CALTANISSETTA. Michele Giarratana vuota il sacco. E ai magistrati sta chiarendo i contorni di un’indagine che lo ha riguardato e per la quale, ieri, era atteso in udienza preliminare insieme ad altri sei imputati. Che sono tirati in ballo, a vario titolo, per associazione a delinquere finalizzata alle truffe, sostituzione di persona e falso materiale commesso da privato. Contestazioni che sono contenute nel dossier ribattezzato «Friends», legato a un’indagine dei carabinieri.

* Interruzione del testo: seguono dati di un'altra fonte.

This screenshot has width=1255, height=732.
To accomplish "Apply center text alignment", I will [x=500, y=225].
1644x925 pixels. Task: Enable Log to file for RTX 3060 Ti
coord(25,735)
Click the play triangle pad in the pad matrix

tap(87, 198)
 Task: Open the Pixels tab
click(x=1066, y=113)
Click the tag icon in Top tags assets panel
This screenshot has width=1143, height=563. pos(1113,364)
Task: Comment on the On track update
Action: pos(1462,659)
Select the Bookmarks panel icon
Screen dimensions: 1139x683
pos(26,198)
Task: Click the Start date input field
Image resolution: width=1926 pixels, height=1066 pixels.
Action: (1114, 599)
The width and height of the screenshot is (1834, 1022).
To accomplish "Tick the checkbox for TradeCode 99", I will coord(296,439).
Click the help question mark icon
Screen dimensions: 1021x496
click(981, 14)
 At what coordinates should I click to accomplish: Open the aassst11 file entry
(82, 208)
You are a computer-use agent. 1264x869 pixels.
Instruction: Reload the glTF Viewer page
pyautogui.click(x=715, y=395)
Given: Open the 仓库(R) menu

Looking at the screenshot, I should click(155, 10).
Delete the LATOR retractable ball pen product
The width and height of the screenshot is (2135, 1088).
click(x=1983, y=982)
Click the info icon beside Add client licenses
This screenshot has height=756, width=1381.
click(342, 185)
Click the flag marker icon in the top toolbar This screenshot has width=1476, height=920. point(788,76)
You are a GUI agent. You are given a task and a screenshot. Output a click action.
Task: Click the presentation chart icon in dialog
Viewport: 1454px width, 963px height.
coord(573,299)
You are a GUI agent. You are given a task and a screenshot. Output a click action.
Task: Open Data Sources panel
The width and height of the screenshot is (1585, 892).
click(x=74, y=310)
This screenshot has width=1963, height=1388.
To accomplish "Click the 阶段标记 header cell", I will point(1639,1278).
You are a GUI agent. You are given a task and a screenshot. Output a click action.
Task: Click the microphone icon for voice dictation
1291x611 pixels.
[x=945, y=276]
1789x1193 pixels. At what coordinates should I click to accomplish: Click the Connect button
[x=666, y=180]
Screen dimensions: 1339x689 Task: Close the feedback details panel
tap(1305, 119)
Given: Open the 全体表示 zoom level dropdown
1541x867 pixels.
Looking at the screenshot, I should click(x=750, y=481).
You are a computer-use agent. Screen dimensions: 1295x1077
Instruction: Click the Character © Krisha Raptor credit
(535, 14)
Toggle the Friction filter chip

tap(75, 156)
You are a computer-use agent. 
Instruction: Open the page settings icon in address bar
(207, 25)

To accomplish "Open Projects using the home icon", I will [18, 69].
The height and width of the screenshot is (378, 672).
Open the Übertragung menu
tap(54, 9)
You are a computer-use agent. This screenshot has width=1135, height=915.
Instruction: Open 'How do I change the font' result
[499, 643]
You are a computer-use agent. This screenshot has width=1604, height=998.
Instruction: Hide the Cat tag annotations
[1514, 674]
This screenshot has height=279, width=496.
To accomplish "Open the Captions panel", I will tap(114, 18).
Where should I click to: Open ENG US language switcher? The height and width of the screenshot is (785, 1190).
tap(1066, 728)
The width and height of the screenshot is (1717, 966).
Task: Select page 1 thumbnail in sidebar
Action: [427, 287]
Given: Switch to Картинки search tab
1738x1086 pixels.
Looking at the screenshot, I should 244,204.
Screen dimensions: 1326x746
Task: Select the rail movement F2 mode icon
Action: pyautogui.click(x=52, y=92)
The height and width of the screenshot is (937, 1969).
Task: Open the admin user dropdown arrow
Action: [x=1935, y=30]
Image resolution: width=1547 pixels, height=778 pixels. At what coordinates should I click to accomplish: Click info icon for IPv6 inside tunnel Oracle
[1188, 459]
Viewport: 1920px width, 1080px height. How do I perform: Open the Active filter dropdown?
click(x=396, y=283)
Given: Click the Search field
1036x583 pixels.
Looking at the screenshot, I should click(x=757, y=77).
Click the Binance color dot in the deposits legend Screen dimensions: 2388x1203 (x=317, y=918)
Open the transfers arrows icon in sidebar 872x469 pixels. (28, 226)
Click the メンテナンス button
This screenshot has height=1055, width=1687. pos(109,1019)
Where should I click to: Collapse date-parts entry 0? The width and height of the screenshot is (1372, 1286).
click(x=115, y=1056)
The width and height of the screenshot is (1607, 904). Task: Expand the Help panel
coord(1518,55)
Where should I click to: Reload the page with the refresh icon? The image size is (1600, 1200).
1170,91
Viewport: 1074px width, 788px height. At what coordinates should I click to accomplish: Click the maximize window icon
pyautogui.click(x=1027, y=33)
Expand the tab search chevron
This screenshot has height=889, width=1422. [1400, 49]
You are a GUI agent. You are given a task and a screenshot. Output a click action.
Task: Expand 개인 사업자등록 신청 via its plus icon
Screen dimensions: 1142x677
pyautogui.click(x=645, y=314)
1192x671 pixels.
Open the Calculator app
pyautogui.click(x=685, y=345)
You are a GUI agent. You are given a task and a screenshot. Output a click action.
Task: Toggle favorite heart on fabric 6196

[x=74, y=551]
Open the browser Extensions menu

Michele Giarratana (assistito dall’avvocato Mariangela Randazzo) sta rivelando al pubblico ministero Luigi Leghissa ciò che sa su questo maxi giro di truffe ai danni di società finanziarie. Lui che peraltro, in questa e altre inchieste similari, è stato sempre considerato l’«anima» del sistema entrato nel mirino dei magistrati.
Questa nuova veste di Giarratana in questa inchiesta ha ”congelato” per il momento il procedimento in corso dinanzi il giudice per le udienze preliminari, Lirio Conti. Che è chiamato a decidere sulla richiesta di rinvio a giudizio avanzata dalla procura nei confronti dei setti imputati coinvolti in questo scenario su cui hanno squarciato i veli i carabinieri. Oltre che su Giarratana la proposta di rinvio a giudizio pende pure su Giuseppina Annatelli, Rosario Guarnaccia, Eugenio Amico, Salvatore Faulisi (assistiti dagli avvocati Giuseppe Dacquì e Giacomo Vitello) i tunisini Moez Abed e Hamdi Makrem. Mentre un ottavo, Raffaele Ziino adesso è nelle veste di parte offesa.
Ieri uno dei presunti truffati (assistito dall’avvocato Walter Tesauro) ha chiesto di potersi costituire parte civile.
Al vaglio del gup vanno incartamenti legati a presunte truffe che si sono consumate nell’arco di cinque anni. In particolare nell’intervallo di tempo che va dal 2009 al 2013. In questo lasso ne sarebbero state messe a segno, secondo la ricostruzione degli inquirenti, una sessantina per un ammontare di oltre 165 mila euro. E sono relative all’acquisto di automobili, computer, elettrodomestici, costosi telefoni cellulari, mobili e altra merce ancora. Comprata perlopiù in negozi cittadini che fanno capo a grosse catene nazionali.
Secondo lo spaccato tracciato dalla procura, a turno molti degli indagati si sarebbero presentatati in negozio acquistando merce. Al momento di stabilire la formula di pagamento hanno chiesto di ottenere un finanziamento. A quel punto sarebbe scattata la trappola. Sì perché le pratiche sarebbero state istruite utilizzando documenti d’identità con generalità d’ignari acquirenti e le fotografie di, di volta in volta, si presentava nel punto vendita. Alla fine quattro società finanziarie ne avrebbero subito le conseguenze.